## TASK MATERIAL

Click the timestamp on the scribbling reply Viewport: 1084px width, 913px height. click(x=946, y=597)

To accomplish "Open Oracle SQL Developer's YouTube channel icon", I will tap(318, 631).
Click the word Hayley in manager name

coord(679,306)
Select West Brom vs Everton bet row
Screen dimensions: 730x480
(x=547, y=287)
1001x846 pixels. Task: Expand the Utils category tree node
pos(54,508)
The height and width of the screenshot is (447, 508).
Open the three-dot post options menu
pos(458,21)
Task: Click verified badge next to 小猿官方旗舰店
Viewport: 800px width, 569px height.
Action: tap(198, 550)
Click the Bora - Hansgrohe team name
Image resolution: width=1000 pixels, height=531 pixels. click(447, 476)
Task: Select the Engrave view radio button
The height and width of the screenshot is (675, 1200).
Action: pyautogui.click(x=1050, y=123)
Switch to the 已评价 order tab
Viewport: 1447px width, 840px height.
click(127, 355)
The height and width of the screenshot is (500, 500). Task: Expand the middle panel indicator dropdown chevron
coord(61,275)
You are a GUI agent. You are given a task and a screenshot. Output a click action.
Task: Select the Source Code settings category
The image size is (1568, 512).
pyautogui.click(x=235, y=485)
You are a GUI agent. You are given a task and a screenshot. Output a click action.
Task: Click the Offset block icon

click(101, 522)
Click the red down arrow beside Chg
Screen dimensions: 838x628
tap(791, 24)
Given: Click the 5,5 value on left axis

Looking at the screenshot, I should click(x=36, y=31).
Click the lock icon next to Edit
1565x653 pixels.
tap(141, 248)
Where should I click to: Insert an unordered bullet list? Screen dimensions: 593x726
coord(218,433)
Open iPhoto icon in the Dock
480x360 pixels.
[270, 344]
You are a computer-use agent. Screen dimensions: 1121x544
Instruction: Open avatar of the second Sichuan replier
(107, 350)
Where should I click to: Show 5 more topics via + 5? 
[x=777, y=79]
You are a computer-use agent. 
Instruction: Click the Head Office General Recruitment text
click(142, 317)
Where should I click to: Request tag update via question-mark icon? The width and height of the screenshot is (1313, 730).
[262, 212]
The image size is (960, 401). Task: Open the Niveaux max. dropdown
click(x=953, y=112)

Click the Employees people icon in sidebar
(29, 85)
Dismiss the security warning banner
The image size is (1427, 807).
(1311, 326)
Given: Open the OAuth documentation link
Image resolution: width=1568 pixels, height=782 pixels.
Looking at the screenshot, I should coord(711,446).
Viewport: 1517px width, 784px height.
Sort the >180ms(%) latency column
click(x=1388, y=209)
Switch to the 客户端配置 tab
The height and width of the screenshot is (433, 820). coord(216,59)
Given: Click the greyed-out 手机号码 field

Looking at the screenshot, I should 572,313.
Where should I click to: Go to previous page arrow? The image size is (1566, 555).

## TRY IT
After reading the records above, give the number of lines that include "next", and add nothing else.

## ANSWER TO THE PROBLEM
2